Profiler¶

Profile Your Data¶

Profiling your data is easy. Just use the data reader, send the data to the profiler, and print out the report.

import json
from dataprofiler import Data, Profiler

data = Data("your_file.csv") # Auto-Detect & Load: CSV, AVRO, Parquet, JSON, Text

profile = Profiler(data) # Calculate Statistics, Entity Recognition, etc

readable_report = profile.report(report_options={"output_format": "pretty"})
print(json.dumps(readable_report, indent=4))

If the data is structured, the profile will return global statistics as well as column by column statistics.

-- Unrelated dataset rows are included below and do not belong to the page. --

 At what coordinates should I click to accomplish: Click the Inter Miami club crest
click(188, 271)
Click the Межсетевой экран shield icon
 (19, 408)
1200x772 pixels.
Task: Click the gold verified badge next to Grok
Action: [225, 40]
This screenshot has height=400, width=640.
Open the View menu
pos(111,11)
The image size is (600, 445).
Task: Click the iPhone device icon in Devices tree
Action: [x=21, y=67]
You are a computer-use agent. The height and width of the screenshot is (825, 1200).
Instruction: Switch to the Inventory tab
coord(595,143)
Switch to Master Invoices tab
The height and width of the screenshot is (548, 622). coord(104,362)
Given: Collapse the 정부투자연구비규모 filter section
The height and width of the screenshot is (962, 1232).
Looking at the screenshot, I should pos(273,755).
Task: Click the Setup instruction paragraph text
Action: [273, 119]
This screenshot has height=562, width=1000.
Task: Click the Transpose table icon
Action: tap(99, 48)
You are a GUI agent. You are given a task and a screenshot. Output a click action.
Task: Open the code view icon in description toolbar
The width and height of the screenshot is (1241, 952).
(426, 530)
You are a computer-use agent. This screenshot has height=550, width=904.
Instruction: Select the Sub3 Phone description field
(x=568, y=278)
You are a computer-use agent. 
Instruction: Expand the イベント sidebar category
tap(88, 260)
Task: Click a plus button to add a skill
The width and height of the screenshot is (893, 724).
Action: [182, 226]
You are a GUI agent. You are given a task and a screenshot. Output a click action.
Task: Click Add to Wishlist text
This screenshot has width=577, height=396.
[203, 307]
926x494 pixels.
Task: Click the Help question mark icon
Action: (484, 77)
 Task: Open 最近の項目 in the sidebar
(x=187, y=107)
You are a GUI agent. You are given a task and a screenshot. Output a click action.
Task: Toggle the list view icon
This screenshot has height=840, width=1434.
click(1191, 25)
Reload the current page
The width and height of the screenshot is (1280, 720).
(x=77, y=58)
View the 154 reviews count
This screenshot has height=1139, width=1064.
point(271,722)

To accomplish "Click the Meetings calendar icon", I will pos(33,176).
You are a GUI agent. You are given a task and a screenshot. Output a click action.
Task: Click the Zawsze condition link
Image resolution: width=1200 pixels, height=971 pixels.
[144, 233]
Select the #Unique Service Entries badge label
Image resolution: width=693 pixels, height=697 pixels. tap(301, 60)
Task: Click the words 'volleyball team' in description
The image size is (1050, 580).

The vast amount of statistics are listed on the intro page.

Load a File¶

The profiler should automatically identify the file type and load the data into a Data Class.

Along with other attributtes the Data class enables structured data to be accessed via a valid Pandas DataFrame.

# Load a csv file, return a CSVData object
csv_data = Data('your_file.csv')

# Print the first 10 rows of the csv file
print(csv_data.data.head(10))

# Load a parquet file, return a ParquetData object
parquet_data = Data('your_file.parquet')

# Sort the data by the name column
parquet_data.data.sort_values(by='name', inplace=True)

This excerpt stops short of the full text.